短い時間だったけど、未来の話をたくさんした。ふと振り返って見下ろす街並みが、とてもきれいだった。この景色の一人になりたい。来たこともないし知り合いもいない場所に来ることは不安だったけど、もう友達ができたから、どんな街だろうと無敵な気がした。


 試験監督の声と共に、高校生活の全てを出し切って鉛筆を置いた。詰まっていた息が体中から抜けていった。

 しかしそれは、さよならの時間を意味していた。


 約束をしたらすぐに、それぞれ背を向けてホームへの階段を上った。自宅に着く頃には外は真っ暗だろう。
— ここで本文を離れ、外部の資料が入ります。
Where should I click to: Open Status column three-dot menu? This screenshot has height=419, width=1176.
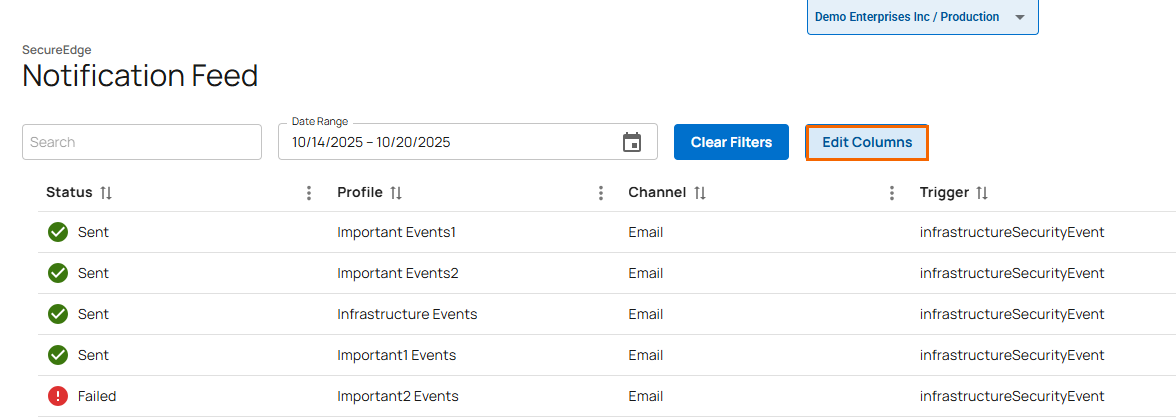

本当はもっと話していたかったけど。それと同時に、悲しい顔を見られたくなかった。ただ強がっていただけ。合格するかどうか不安だけど、そんなときでも笑顔で乗り越えられる人になりたいという、大学生になった理想の自分を演じていた。


 外から見ると大きく見えた森は、ホームの屋根に隠されて少ししか見えなかった。

私たちは電車で隠されるまでずっとホーム越しに手を振っていた。恋人たちが別れを惜しんでいるような気がして少し恥ずかしくなりながら。私は電車が曲がって消えるまでずっとずっと見ていた。



 私はそれからもう一度その地に行くことは無かった。たくさん話した未来の中で、私だけが黒く塗りつぶされていくようだった。


 数年後、テレビ番組で度々紹介される有名な場所だと知った。でもそこには私だけの特別な思い出がある。大切にしまっておきたい、宝石のような。

 憧れていた青春小説の主人公になれたような気がして、何年も過ぎた今でも頭の本棚に大切にしまわれている。


 ふたりとも。元気ですか。今なにしてますか。